Es cierto, no hay riesgo de aburrirse con Dunquerque. Si uno se desorienta por la trama, o no reconoce qué
personaje es el que está en pantalla, no va a caer en una nube de sopor: un
balazo enemigo, una explosión inoportuna, lo harán saltar en la butaca por las
ondas sonoras emitidas por una docena de parlantes. Cuando esto no sucede, está
la taladrante banda sonora compuesta por Hans Zimmer para musicalizar la cinta.
Si no está la música, Nolan amplía a niveles insospechados el sonido de un
segundero…
Un rasgo de estilo en Nolan es la confusión; en esta película el
caos es un rasgo constitutivo dado por la situación de base, por lo que puede
parecer que el inglés hizo su mejor esfuerzo. Pero con tanto presupuesto hay
pocos encuadres compuestos de manera agradable, ninguna situación de montaje
que no despegue de lo funcional… el gran David Lean -El puente sobre el río Kwai (1957), Lawrence de Arabia (1962), Doctor
Zhivago (1965)-, ejemplos de films épicos realizados con distinción y
elegancia) debe estar removiéndose en su tumba.

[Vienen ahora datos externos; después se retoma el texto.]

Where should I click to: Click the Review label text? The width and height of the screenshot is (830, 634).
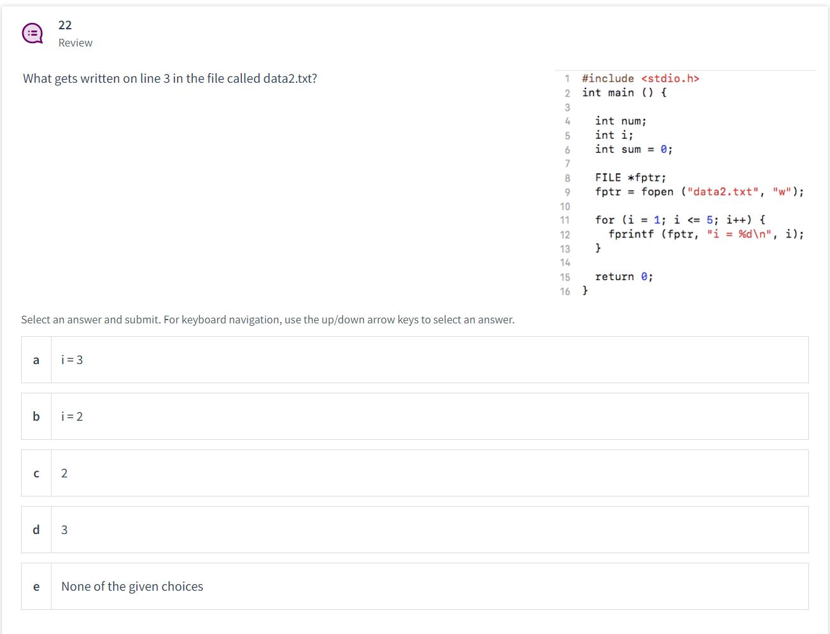click(75, 43)
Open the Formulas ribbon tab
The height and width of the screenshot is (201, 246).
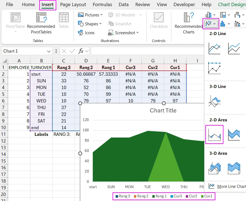click(102, 5)
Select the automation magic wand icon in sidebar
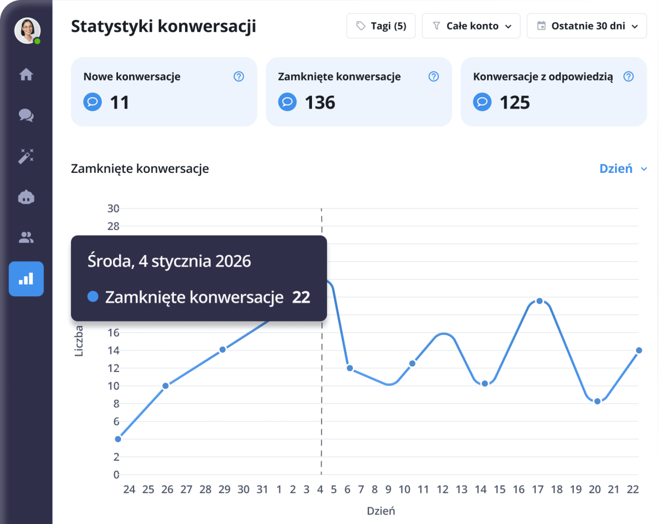Image resolution: width=671 pixels, height=524 pixels. 26,156
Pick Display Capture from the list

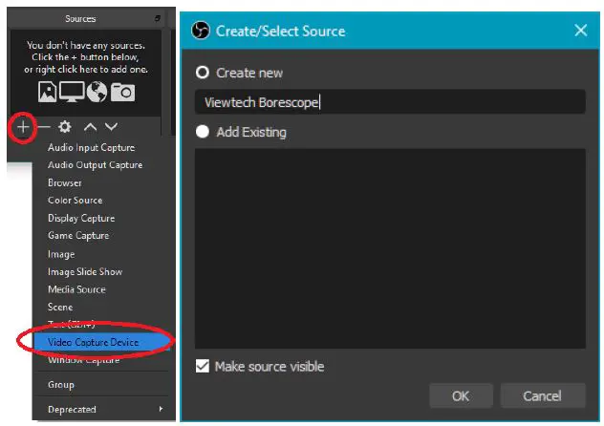[80, 218]
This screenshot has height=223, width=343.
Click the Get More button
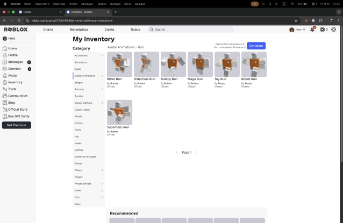(256, 46)
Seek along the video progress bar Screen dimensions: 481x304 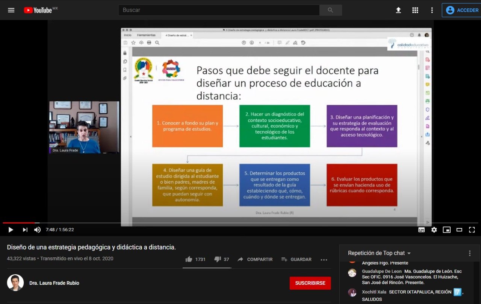(x=241, y=223)
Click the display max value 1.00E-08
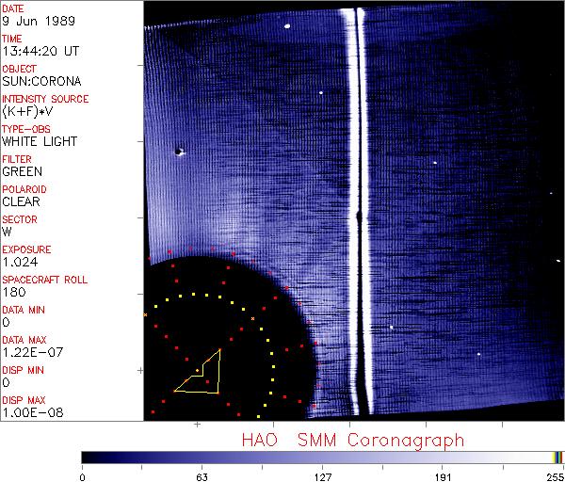Image resolution: width=565 pixels, height=482 pixels. [x=29, y=412]
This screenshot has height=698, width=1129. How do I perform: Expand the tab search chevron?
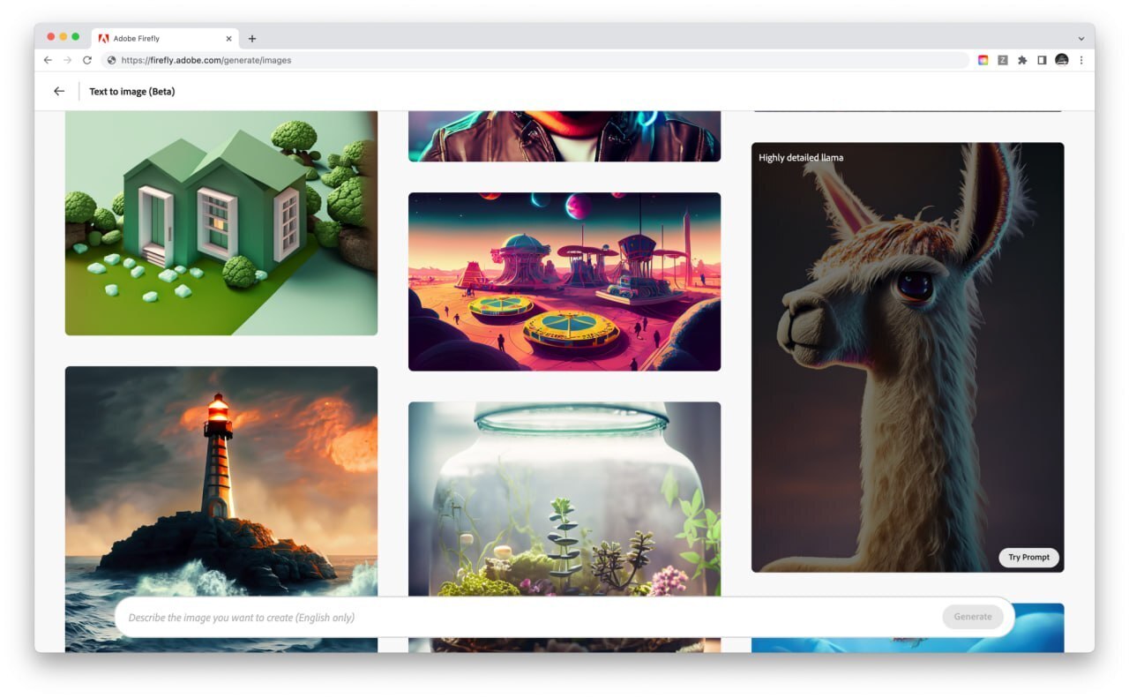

Es cierto, ni James Cameron (Terminator
I y II, Aliens, Avatar) ni Steven
Spielberg (Rescatando al soldado Ryan)
hubieran elegido este guión tan limitado para el trazado de sus épicas,
compuesto como está de los clichés de todos los puntos fuertes de serie
televisiva de la década de los años 60. Tampoco un director clase B como
Richard Fleischer, que podía darle carnadura dramática y fluidez a productos
espectaculares como ¡Tora Tora Tora! (sobre el ataque japonés
a Pearl Harbor), Viaje fantástico o Conan el
destructor. En esta ocasión, Nolan
está más cerca de Michael Bay (Pearl
Harbor, Transformers), que
siempre busca que sus películas sean el equivalente a un shot de adrenalina, un viaje en una montaña rusa de casi dos horas,
lo que no tiene nada malo… Pero la publicidad, para rescatar las ingentes
montañas de dólares invertidas en la producción de los últimos films de Nolan,
y ciertos críticos, construyen la imagen de que el susodicho es un director
importante, de visión… ¡Hasta han llegado a compararlo con el genio de Stanley
Kubrick!
Pues no señoras y señores, lamento decir que Christopher Nolan no
es nada de eso. Sólo se trata de un artesano ambicioso que sabe tener un eficaz
departamento publicitario a sus pies. Poco más.
Los actores ponen sus rostros. Uno espera que Kenneth Branagh se
descuelgue con algún discursito a lo Enrique
V para arengar a las alicaídas tropas; que Mark Rylance deje de fruncir el
ceño; que Tom Hardy puede sacarse la máscara que lo asfixia para poder reconocerlo; que Harry Styles cante una de
las canciones de One Direction para parar la ruidosa maquinaria que Nolan ha
puesto en movimiento… Agradezcamos por la rapsódica aparición de Cillan Murphy,
el único que parece saber lo que está haciendo en este desconcierto.